前提
在mac pro (m3)上的虚拟机,ubuntu-22.04.5-live-server-arm64
由于某些原因,要安装1.23.10版本的kubernetes并使用docker(不是containerd)
root@ubuntu:~# uname -a
Linux ubuntu 5.15.0-142-generic #152-Ubuntu SMP Mon May 19 11:06:29 UTC 2025 aarch64 aarch64 aarch64 GNU/Linux
root@ubuntu:~# uname -m
aarch64
root@ubuntu:~# lsb_release -a
No LSB modules are available.
Distributor ID: Ubuntu
Description: Ubuntu 22.04.5 LTS
Release: 22.04
Codename: jammy
查看cgroup版本
cgroup2
root@ubuntu:~# cat /proc/mounts | grep cgroup
cgroup2 /sys/fs/cgroup cgroup2 rw,nosuid,nodev,noexec,relatime,nsdelegate,memory_recursiveprot 0 0
关闭swap分区
永久关闭:修改 /etc/fstab 注释掉swap.img开头的那一行 临时关闭:swapoff -a
关闭SELinux
getenforce # 查看状态,没有安装的话就不用管了
关闭防火墙
ufw status # 若终端输出 “Status: inactive”,则表示防火墙已成功关闭且不会在开机时自动启动。
统一时区、时间
以后可能添加节点进来
timedatectl set-timezone Asia/Shanghai
date
# systemctl restart systemd-timesyncd.service # 不对的话要重启时间同步服务
开启流量转发
cat <<EOF | tee /etc/sysctl.d/k8s.conf
net.ipv4.ip_forward=1
EOF
# 应用参数
sysctl --system
# 查看是否开启成功
sysctl net.ipv4.ip_forward
固定主机IP,不要dhcp
以后可能添加节点进来
Netplan 配置文件通常位于/etc/netplan/目录下。

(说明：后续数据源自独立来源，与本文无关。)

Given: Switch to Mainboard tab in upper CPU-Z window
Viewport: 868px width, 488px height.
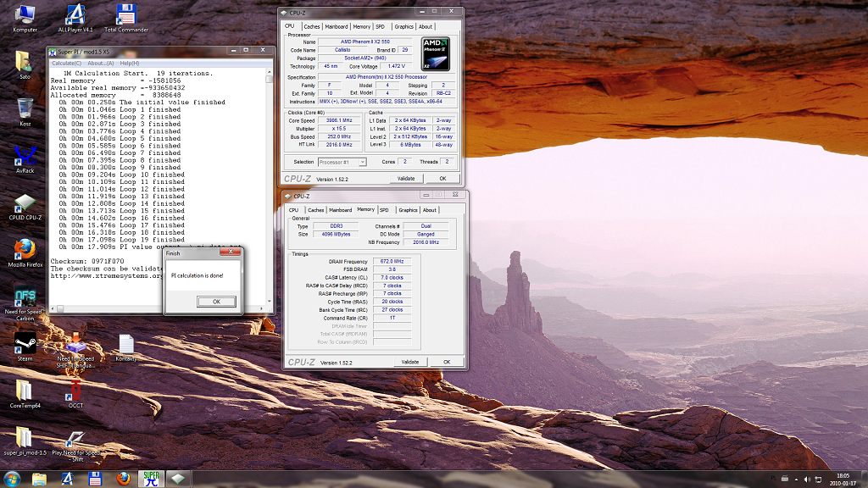Looking at the screenshot, I should pyautogui.click(x=337, y=26).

当前主机下的文件内容:
50-cloud-init.yaml
# This file is generated from information provided by the datasource. Changes
# to it will not persist across an instance reboot. To disable cloud-init's
# network configuration capabilities, write a file
# /etc/cloud/cloud.cfg.d/99-disable-network-config.cfg with the following:
# network: {config: disabled}
network:
ethernets:
enp0s5:
dhcp4: true
version: 2
因此要创建文件 /etc/cloud/cloud.cfg.d/99-disable-network-config.cfg, 文件内容为network: {config: disabled}
修改 50-cloud-init.yaml为如下的
network:
ethernets:
enp0s5: #
dhcp4: false # 确保这里是false
addresses:
- 192.168.2.84/24 # 要固定的IP地址
routes: # 网关
- to: default
via: 192.168.2.1
nameservers:
addresses:
- 223.5.5.5 # 阿里DNS
- 8.8.8.8 # 谷歌DNS
version: 2
如果修改了netplan文件,要应用一下
netplan apply
安装docker
- 下载安装
wget https://download.docker.com/linux/static/stable/aarch64/docker-20.10.20.tgz
tar -zxvf docker-20.10.20.tgz
cp docker/* /usr/bin/
- systemd启动
添加 /etc/systemd/system/docker.service 文件,内容如下
[Unit]
Description=Docker Application Container Engine
Documentation=https://docs.docker.com
After=network-online.target firewall.service
Wants=network-online.target
[Service]
Type=notify
#the default is not to use systemd for cgroups because the delegay issues still
#exists and systemd currently does not support the cgroup feature set required
#for containers run by docker
ExecStart=/usr/bin/dockerd
ExecReload=/bin/kill -s HUP $MAINPID
#Having non-zero Limit*s causes performance problems due to accounting overhead
#in the kernel. We recommend using cgroups to do container-local accounting.
LimitNOFILE=infinity
LimitNPROC=infinity
LimitCORE=infinity
#Uncomment TasksMax if your systemd version supports it.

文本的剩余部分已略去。